_Dataset records_
*-*-*

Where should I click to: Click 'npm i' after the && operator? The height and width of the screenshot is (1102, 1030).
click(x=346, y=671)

*-*-*

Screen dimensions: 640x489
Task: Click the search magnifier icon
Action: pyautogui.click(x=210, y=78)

*-*-*

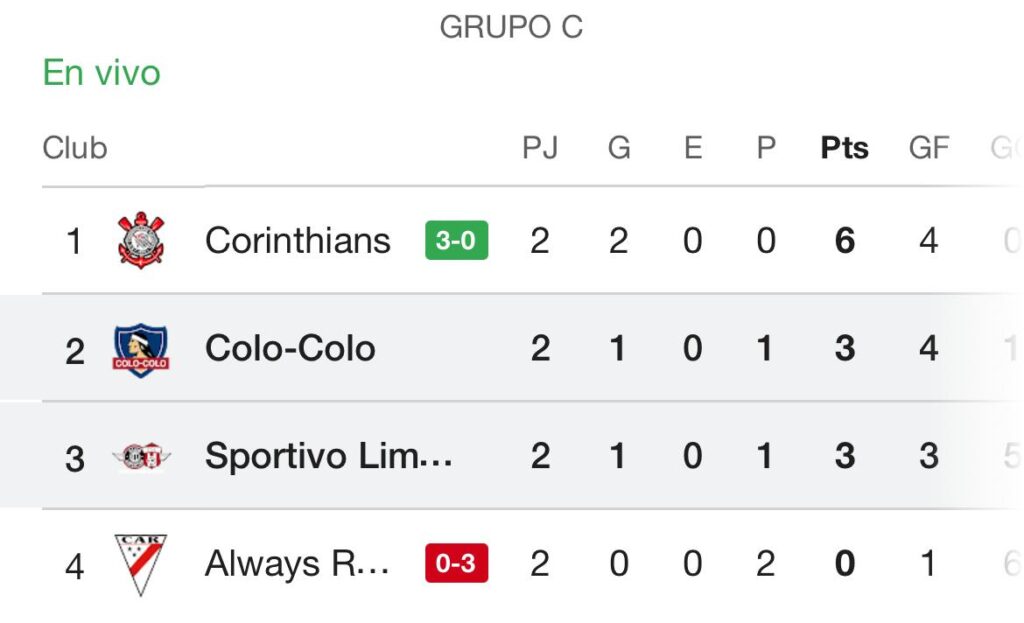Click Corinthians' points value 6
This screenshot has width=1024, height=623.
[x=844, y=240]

*-*-*

_Set task_
Arrange the records as a numbered list, starting with the line that contains "Where should I" and going on through the line that contains "click(x=346, y=671)". Leave out any blank lines.

_The answer_
1. Where should I click to: Click 'npm i' after the && operator? The height and width of the screenshot is (1102, 1030).
2. click(x=346, y=671)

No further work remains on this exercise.